By Rosalind Tompkins
Special to the Outlook

With so much going on in the world, we all could use a little hope especially after yet another massacre at the hands of a lone gunman in Buffalo, New York. It is absolutely heartbreaking to hear the stories and see the tears of those whose loved ones were gunned down as they went to the store to shop. This is something that we do every day and take for granted that it is safe to do so. 

My and I were already fasting and praying for the Ukrainian people during the time of this atrocious war when internal enemies attacked not only in Buffalo but also at a church in California. The hate that is manifesting is downright depressing. Needless to say, it is particularly challenging to keep hope when there is murder and mayhem all around.

As difficult as it may be, hope is precisely what is needed now more than ever because hope reminds me of a beautiful yellow cactus flower that I saw while on my weekly walk.
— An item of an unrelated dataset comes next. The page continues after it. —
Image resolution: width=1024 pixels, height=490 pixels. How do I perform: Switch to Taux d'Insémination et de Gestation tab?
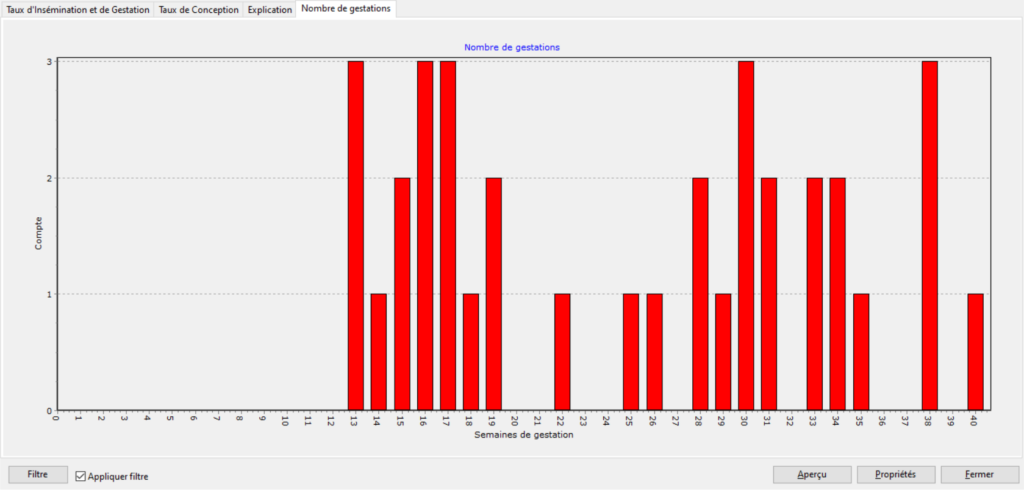pyautogui.click(x=78, y=9)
They were growing in a wooded area that was behind a fence. The flowers reminded me of how even in adverse circumstances we can bloom where we are planted. As we pray and have faith our hope blooms and encourages us to become the change in our spheres of influence and to help those that are going through and not turn a blind eye. 

When we have hope, we mourn with those who mourn and rejoice with those who rejoice. And we never give up because we believe that change is possible. I’m reminded of the scripture found in Mark 11:22-23 that says, “Have faith in God,” Jesus answered. “Truly I tell you, if anyone says to this mountain, ‘Go, throw yourself into the sea,’ and does not doubt in their heart but believes that what they say will happen, it will be done for them.
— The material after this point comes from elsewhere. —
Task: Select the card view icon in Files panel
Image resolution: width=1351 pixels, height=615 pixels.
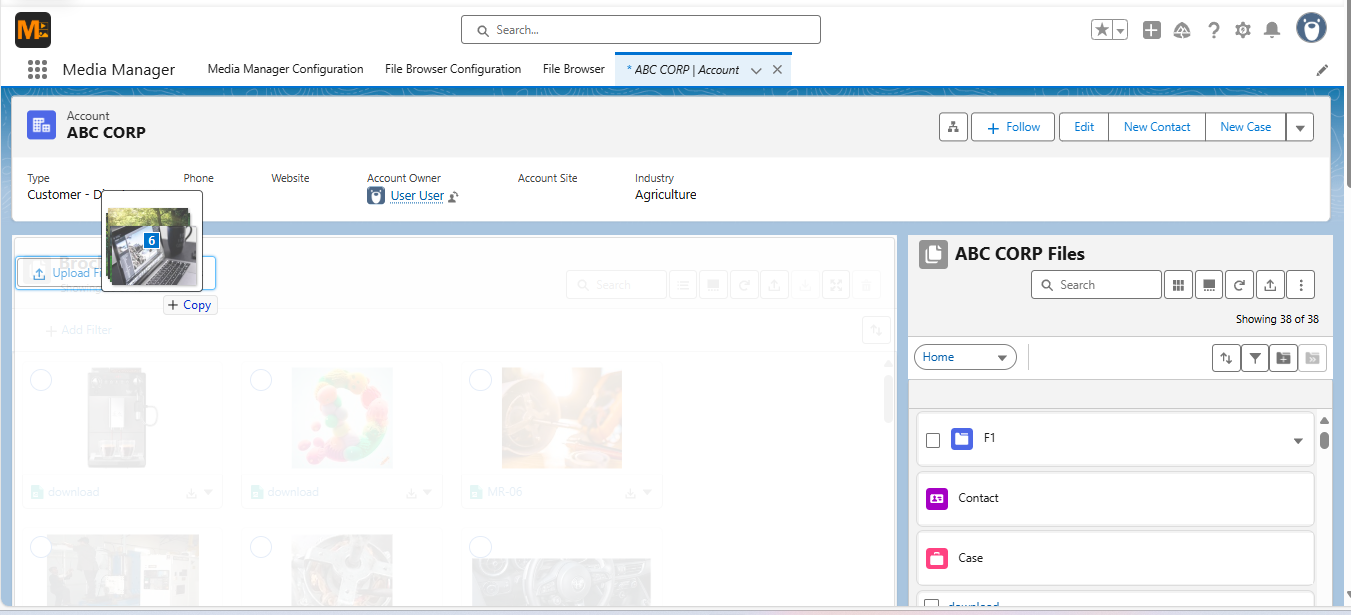Action: [x=1209, y=284]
We speak to all the mountains of war, racism, hatred, violence, and murder and say move in Jesus’ name and then we push with our prayers, faith, and action. We do what needs to be done and we keep blooming bright like the cactus flowers that I saw because the alternative state of hopelessness and inactivity is not an option. People moving towards justice and change to make things better bring me hope. For more information about keeping hope in trying times please visit www.practiceofhopeology.com.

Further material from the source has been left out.